In 1957, when baseball still reigned supreme on the radio and in the hearts of little boys, a group of poor, Mexican youngsters shocked everyone by winning the Little League World Series. Not only did they win, but their pitcher, Angel Marcias, pitched the only perfect game in Little League World Series history. From a dusty town outside Monterrey, Mexico, this team was long on passion but short on resources and size. A new family film, The Perfect Game, tells their story.

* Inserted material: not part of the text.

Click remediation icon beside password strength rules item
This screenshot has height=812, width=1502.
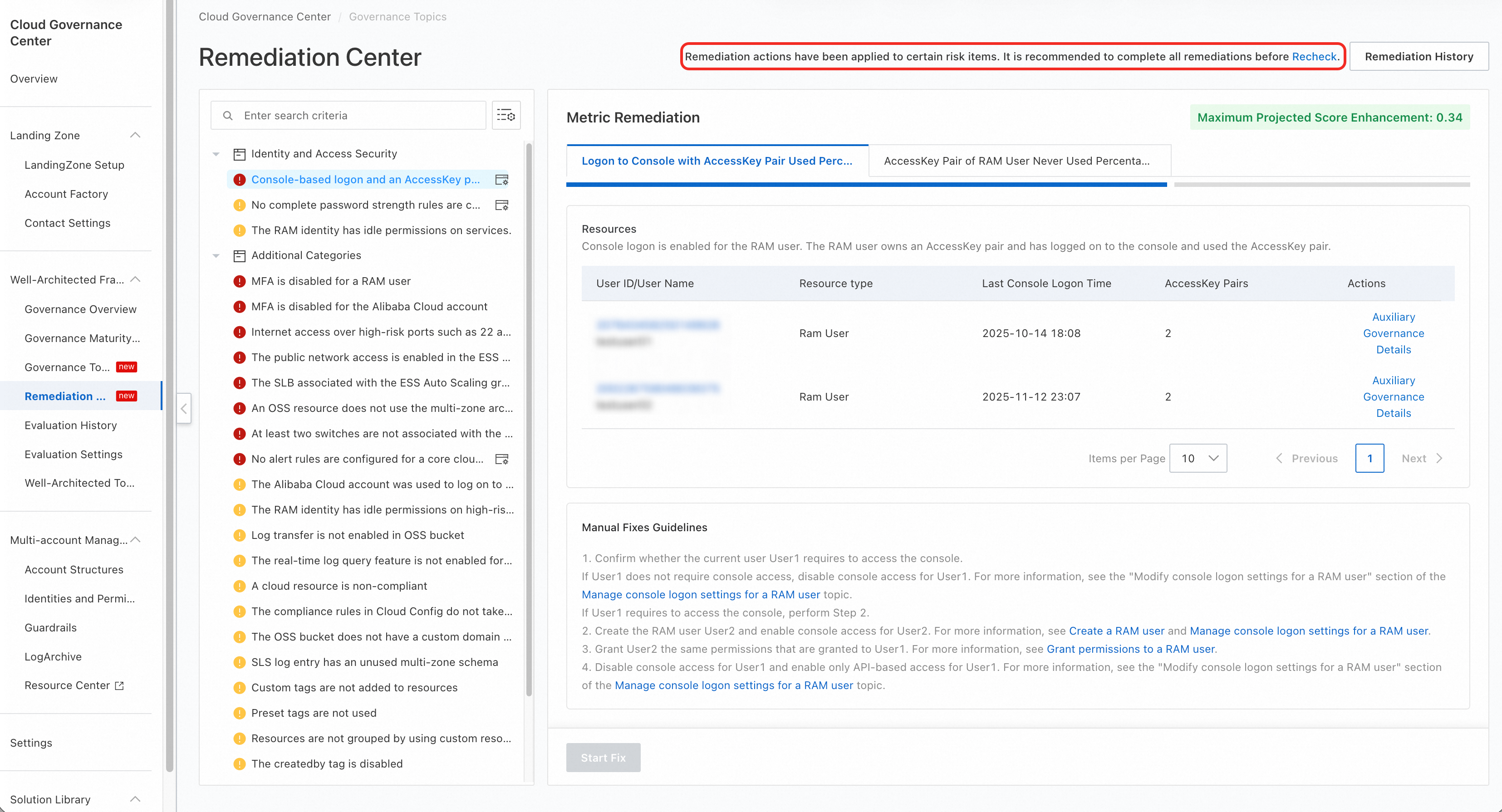point(501,205)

Cheech Marin plays Padre Esteban, the spiritual shepherd of the desperately poor town. To keep boys out of trouble, he gathers them around the radio and fills their heads with baseball stories. The boys carve a bat out of a crooked tree limb and make a baseball from a roll of string. Like the boys, Cesar (Clifton Collins Jr.), their coach, grew up passionate about baseball. He even moved to St. Louis to try his luck on the Cardinals team. However, in the days before Jackie Robinson, Cesar's Mexican heritage kept him off the field and relegated to menial tasks. He moves home to nurse his disappointment.
Cesar needs the rag-tag boys as much as they need him, and he makes the urchins into a team.
Cheech Marin, who grew up in L.A., remembers being inspired by the team. "I was in Little League when this story happened," he told me in an interview. "They were exactly the same age as I was. I remember it like it was yesterday. This was big news because I so identified with the kids because they were Mexican and they were little. And I was both of those."
The film (rated PG) treats faith very well. It is also squeaky clean and not afraid to let children be children, instead of wise-cracking mini-adults. Although it drags a bit at times, the film adds up to a satisfying and moving conclusion. The tale of underdogs who make it big is inspiring, almost as inspiring as a perfect game.